## The task
Give back, word for word, the line that contains "is (357, 640)." and every line that follows it in the data below.

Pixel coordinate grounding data
****************************************

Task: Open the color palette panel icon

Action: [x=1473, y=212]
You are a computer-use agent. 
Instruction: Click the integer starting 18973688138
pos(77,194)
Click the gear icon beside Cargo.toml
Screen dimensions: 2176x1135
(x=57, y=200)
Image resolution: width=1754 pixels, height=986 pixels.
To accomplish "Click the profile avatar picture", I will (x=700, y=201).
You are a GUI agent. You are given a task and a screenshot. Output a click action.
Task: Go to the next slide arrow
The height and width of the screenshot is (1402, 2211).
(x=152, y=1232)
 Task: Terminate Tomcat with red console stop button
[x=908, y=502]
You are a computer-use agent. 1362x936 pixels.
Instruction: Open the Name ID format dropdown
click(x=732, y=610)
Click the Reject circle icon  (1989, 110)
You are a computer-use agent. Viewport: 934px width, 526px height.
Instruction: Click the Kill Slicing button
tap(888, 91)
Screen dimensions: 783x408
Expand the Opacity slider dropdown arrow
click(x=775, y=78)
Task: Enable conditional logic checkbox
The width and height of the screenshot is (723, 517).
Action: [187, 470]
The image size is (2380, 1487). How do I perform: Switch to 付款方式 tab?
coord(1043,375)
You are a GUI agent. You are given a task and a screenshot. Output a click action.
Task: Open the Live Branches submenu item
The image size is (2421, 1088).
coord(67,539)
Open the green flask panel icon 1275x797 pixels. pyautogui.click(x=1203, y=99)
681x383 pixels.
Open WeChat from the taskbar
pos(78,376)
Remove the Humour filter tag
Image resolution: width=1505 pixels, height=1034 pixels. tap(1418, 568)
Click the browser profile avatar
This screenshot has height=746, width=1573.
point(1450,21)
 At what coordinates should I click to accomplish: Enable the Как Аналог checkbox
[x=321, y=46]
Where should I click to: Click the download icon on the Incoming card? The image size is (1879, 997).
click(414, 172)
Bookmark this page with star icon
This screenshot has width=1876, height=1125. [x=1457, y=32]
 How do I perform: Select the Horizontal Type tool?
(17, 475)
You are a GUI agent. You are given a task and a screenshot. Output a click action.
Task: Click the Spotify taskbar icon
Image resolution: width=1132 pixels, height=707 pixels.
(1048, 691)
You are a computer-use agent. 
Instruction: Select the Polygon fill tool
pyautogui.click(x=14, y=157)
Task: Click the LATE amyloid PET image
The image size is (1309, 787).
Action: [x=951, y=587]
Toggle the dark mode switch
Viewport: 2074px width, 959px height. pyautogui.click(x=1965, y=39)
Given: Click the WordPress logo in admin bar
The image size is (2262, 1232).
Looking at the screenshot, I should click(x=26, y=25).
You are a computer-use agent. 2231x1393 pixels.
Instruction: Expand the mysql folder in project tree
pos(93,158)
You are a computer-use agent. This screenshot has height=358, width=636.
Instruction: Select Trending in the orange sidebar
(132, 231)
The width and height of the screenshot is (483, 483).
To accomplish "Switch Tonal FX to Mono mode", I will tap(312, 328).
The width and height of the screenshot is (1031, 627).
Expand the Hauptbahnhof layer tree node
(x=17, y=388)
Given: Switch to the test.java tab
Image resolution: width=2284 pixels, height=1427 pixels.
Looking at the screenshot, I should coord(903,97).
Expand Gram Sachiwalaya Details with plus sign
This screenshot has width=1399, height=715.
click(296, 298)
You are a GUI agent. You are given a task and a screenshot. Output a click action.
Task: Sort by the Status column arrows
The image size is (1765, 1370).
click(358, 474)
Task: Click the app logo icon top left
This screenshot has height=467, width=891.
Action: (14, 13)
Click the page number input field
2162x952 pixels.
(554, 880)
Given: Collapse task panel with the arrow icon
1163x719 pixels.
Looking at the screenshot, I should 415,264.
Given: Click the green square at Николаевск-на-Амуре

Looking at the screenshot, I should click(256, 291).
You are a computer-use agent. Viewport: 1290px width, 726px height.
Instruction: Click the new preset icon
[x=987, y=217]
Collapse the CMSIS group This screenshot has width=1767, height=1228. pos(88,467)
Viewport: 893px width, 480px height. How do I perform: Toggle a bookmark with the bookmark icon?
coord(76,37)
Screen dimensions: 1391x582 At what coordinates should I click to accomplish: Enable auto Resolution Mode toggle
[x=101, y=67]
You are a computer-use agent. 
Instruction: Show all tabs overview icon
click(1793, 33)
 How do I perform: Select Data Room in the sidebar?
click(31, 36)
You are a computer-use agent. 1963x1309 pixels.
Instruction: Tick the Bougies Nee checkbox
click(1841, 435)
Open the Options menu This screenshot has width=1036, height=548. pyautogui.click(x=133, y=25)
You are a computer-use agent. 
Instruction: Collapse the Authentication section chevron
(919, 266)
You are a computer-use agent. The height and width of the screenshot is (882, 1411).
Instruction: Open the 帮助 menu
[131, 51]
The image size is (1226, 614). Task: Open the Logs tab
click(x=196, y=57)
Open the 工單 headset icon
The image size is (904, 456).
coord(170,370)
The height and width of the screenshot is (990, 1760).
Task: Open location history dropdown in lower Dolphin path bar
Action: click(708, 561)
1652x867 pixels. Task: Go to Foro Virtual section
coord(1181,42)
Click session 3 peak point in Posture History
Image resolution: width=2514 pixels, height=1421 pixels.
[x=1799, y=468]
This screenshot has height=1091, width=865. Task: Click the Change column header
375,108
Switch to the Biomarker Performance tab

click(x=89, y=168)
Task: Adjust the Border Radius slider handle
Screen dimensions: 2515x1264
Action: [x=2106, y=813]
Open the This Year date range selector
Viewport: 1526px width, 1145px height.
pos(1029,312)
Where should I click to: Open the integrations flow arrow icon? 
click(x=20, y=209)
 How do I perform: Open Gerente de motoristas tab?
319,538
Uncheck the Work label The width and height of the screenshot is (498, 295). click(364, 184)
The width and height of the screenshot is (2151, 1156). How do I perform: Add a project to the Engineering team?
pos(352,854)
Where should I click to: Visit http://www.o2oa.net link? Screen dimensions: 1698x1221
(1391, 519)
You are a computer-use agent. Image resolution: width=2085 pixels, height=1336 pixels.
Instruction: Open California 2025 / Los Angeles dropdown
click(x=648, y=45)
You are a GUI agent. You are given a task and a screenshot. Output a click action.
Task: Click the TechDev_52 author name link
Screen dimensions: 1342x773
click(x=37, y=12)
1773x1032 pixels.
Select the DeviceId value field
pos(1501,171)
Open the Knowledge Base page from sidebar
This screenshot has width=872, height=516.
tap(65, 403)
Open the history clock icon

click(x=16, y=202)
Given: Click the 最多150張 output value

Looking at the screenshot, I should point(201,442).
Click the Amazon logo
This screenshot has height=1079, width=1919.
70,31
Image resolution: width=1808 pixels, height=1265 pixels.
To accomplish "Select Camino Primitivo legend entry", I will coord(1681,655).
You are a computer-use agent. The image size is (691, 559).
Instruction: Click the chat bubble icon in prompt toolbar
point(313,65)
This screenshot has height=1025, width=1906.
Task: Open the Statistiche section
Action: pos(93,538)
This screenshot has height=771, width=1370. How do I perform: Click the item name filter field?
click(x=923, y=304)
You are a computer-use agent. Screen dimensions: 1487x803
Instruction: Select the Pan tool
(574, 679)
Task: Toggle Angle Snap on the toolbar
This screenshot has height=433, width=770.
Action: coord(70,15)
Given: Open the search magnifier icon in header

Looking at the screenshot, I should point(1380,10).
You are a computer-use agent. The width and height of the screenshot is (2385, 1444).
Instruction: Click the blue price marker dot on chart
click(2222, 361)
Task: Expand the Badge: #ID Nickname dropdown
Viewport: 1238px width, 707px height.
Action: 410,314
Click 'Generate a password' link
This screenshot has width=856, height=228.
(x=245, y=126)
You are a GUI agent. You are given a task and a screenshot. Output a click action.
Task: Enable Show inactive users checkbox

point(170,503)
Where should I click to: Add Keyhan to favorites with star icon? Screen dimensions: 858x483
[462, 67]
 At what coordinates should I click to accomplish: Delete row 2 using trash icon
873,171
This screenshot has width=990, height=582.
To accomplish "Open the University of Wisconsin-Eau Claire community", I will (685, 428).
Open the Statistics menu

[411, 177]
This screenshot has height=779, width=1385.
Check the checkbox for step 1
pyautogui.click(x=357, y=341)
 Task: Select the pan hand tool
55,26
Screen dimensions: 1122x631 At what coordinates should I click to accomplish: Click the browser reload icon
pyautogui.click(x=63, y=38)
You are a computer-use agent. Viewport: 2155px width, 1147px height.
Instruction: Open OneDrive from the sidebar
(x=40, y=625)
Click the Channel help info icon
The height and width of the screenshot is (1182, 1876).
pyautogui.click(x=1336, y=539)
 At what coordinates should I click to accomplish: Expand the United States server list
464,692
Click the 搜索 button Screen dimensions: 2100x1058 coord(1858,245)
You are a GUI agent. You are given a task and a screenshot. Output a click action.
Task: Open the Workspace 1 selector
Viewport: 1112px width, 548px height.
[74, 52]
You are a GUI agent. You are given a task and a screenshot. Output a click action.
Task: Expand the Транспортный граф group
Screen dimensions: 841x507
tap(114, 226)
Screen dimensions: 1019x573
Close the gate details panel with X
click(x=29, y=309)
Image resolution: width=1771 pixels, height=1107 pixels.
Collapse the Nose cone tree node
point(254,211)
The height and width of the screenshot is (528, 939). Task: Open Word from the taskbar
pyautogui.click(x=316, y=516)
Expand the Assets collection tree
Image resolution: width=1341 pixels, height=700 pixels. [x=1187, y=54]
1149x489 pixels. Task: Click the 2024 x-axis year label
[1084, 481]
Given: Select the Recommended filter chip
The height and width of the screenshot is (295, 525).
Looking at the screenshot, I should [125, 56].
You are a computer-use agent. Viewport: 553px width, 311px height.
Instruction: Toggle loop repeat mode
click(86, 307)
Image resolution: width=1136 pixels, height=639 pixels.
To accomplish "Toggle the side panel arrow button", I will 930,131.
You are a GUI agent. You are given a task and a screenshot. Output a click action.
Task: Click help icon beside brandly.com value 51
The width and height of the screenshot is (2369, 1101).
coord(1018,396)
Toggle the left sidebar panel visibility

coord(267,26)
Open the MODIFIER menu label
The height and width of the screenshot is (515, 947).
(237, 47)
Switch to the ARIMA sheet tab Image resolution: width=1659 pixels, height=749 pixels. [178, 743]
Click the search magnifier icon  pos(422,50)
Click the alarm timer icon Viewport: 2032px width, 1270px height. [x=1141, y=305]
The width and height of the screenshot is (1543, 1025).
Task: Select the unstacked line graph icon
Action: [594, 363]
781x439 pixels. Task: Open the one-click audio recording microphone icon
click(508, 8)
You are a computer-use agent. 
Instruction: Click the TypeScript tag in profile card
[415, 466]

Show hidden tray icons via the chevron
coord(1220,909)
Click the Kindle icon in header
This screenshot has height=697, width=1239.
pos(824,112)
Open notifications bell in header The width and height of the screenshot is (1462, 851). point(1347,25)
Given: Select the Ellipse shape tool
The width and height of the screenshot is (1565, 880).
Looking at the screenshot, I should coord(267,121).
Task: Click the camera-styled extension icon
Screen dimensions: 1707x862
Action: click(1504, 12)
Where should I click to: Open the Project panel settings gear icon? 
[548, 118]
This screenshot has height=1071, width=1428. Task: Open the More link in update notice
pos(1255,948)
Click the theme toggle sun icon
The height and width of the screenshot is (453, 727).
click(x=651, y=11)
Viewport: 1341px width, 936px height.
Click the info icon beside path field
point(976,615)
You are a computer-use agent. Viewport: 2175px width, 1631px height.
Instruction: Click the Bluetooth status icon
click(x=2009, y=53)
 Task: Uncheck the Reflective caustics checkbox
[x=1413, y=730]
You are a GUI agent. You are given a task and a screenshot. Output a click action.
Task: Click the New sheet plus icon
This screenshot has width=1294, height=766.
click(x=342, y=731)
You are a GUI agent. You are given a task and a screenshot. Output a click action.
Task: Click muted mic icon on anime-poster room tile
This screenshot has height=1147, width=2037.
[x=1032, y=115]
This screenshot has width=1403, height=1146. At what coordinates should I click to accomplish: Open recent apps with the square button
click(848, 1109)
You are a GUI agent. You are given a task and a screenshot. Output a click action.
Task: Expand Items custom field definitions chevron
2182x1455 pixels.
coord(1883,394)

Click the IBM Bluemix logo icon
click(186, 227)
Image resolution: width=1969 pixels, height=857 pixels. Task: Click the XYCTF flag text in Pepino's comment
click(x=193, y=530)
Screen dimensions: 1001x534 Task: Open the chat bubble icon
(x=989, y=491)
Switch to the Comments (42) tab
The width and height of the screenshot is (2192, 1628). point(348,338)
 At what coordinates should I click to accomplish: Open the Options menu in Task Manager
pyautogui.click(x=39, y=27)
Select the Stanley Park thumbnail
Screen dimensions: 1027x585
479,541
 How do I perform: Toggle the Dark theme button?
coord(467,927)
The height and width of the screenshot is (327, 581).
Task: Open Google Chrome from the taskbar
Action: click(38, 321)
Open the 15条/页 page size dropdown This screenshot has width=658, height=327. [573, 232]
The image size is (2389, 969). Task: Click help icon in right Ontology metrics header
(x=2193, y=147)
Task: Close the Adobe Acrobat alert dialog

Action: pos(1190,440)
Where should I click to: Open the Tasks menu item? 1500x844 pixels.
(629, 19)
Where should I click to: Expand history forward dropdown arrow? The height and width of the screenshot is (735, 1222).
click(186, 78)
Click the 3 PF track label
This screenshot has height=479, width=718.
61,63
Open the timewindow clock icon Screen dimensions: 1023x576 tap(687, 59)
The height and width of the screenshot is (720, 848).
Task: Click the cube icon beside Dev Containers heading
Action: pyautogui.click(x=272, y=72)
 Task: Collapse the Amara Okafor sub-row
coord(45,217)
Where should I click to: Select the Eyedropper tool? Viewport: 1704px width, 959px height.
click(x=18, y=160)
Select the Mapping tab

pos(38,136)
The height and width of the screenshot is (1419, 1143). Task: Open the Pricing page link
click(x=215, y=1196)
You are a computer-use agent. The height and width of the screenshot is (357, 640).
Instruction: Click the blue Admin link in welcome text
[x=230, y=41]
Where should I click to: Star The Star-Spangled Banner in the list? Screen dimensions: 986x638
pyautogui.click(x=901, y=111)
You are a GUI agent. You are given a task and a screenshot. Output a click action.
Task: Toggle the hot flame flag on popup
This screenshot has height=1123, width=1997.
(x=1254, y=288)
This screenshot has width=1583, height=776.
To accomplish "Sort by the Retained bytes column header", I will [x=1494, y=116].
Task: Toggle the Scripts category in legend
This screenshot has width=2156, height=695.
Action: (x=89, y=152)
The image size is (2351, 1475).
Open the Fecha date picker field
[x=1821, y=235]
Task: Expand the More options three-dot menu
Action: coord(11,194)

****************************************

## Response below
You are a computer-use agent. The height and width of the screenshot is (357, 640).
Instruction: Click the blue Admin link in welcome text
[x=230, y=41]
Where should I click to: Star The Star-Spangled Banner in the list? Screen dimensions: 986x638
pyautogui.click(x=901, y=111)
You are a GUI agent. You are given a task and a screenshot. Output a click action.
Task: Toggle the hot flame flag on popup
This screenshot has height=1123, width=1997.
(x=1254, y=288)
This screenshot has width=1583, height=776.
To accomplish "Sort by the Retained bytes column header", I will [x=1494, y=116].
Task: Toggle the Scripts category in legend
This screenshot has width=2156, height=695.
Action: (x=89, y=152)
The image size is (2351, 1475).
Open the Fecha date picker field
[x=1821, y=235]
Task: Expand the More options three-dot menu
Action: coord(11,194)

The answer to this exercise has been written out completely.